Cationic Donor–Two-Acceptor Dye–Graphene Quantum Dot Nanoconjugate for the Ratiometric Detection of Bisulfite Ions and Monitoring of SO2 Levels in Heat-Stressed Cells

Abstract

When the body temperature rises above 40.6 °C, heat stress in the cells causes mitochondrial damage. This damage can lead to apoptosis, multiple organ failure, and even death. The dysregulation of SO2 levels in the mitochondria is linked to this heat stress, and its detection may act as an early indicator of heat stroke. Graphene quantum dots (GQDs), a common class of zerodimensional carbon-based fluorescent nanomaterials, have shown immense potential as sensory probes, and it is a prospective candidate for monitoring SO2 levels in living cells.

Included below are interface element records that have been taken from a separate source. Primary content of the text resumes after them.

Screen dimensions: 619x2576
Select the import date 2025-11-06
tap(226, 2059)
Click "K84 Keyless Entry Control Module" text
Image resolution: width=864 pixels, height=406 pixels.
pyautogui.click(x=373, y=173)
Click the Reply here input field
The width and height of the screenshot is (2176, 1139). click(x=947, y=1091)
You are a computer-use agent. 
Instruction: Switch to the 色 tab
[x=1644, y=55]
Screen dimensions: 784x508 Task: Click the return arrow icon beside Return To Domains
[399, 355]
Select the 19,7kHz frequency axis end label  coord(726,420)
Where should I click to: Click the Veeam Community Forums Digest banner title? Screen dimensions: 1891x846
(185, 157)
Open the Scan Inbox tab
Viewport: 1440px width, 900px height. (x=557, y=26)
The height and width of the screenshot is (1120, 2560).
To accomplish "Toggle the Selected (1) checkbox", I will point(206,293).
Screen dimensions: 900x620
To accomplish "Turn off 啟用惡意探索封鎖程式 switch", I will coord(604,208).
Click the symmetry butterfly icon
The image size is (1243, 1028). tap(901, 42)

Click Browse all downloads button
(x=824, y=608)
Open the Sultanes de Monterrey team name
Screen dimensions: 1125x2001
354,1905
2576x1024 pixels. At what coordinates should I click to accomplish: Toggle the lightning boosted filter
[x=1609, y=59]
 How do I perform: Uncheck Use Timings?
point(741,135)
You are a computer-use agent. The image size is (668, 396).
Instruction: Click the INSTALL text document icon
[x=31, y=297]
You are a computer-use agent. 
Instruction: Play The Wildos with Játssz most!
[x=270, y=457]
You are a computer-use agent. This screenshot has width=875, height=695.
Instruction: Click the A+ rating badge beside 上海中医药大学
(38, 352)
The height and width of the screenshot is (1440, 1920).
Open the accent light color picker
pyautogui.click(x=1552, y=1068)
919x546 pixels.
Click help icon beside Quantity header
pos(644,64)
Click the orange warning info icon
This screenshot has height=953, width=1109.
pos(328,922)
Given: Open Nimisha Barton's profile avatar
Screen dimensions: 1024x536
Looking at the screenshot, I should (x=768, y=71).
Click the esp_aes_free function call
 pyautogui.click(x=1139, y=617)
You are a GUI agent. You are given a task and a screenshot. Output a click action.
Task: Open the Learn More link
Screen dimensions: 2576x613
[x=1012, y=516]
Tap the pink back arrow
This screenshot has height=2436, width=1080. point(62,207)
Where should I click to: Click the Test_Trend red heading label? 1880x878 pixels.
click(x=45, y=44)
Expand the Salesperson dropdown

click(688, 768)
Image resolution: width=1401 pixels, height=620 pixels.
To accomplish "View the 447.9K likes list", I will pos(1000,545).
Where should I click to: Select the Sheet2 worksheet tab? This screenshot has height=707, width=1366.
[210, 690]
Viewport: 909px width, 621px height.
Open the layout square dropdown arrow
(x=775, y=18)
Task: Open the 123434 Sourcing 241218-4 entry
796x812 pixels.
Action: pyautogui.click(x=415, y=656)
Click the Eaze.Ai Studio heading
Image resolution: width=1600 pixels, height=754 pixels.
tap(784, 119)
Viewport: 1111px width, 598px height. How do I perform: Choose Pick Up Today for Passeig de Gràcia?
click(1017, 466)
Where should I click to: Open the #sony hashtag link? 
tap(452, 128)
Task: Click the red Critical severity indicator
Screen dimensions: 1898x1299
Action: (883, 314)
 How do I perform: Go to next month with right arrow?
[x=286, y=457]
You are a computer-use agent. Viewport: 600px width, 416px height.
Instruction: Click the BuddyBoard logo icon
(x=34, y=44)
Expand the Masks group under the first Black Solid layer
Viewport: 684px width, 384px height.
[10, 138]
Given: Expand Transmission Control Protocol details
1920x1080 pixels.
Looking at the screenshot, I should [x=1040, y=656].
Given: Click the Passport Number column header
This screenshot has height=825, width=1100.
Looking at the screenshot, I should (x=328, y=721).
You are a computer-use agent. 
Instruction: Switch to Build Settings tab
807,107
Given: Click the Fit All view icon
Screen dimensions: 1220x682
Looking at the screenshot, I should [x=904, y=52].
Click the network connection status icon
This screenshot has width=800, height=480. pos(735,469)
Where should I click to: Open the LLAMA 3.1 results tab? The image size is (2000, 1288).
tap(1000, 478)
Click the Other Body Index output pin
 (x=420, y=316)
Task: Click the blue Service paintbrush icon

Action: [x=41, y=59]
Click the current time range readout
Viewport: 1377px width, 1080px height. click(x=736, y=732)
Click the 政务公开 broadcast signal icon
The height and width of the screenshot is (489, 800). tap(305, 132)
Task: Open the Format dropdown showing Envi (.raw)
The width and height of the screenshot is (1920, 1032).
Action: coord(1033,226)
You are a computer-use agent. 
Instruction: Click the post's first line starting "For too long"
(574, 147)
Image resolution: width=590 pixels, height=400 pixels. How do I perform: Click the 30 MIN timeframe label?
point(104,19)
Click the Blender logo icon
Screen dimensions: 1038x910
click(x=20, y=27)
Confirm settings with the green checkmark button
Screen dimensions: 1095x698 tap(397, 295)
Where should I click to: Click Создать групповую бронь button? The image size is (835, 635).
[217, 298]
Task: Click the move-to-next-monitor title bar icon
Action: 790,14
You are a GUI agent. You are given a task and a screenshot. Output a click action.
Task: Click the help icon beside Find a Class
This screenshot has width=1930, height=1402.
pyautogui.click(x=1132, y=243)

Herein, we report a combination of a donor−two acceptor (D2A) red-emissive di-picolinium salt (PPy-Br) and hydroxy-functionalized graphene quantum dots (GQDs-OH) as the fluorescence resonance energy transfer (FRET)-based ratiometric sensor for bisulfite ions detection in aqueous media. The dye-GQD nanoconjugate displays excellent photostability and good aqueous dispersibility allowing the monitoring of SO2 levels in living cells during heat stress. The PPy-Br:GQD nanoconjugate is indifferent to a large number of cations, anions, or biologically relevant species and displays a detection limit of 36 nM for the solution phase detection of bisulfite. PPy-Br is biocompatible with human cell lines and endocytoses into the cells to ensure monitoring of SO2 levels in the mitochondrial milieu. PPy-Br-treated human breast cancer cells displayed a gradual decrease in fluorescence at temperatures above 40 °C, indicating an increase in SO2 levels in heat-stressed cells. The PPy-Br:GQDs sensing conjugate is efficient in the real-time monitoring of intracellular SO2 levels and demonstrates enough prospects for further explorations as a diagnostic kit for heat stroke monitoring.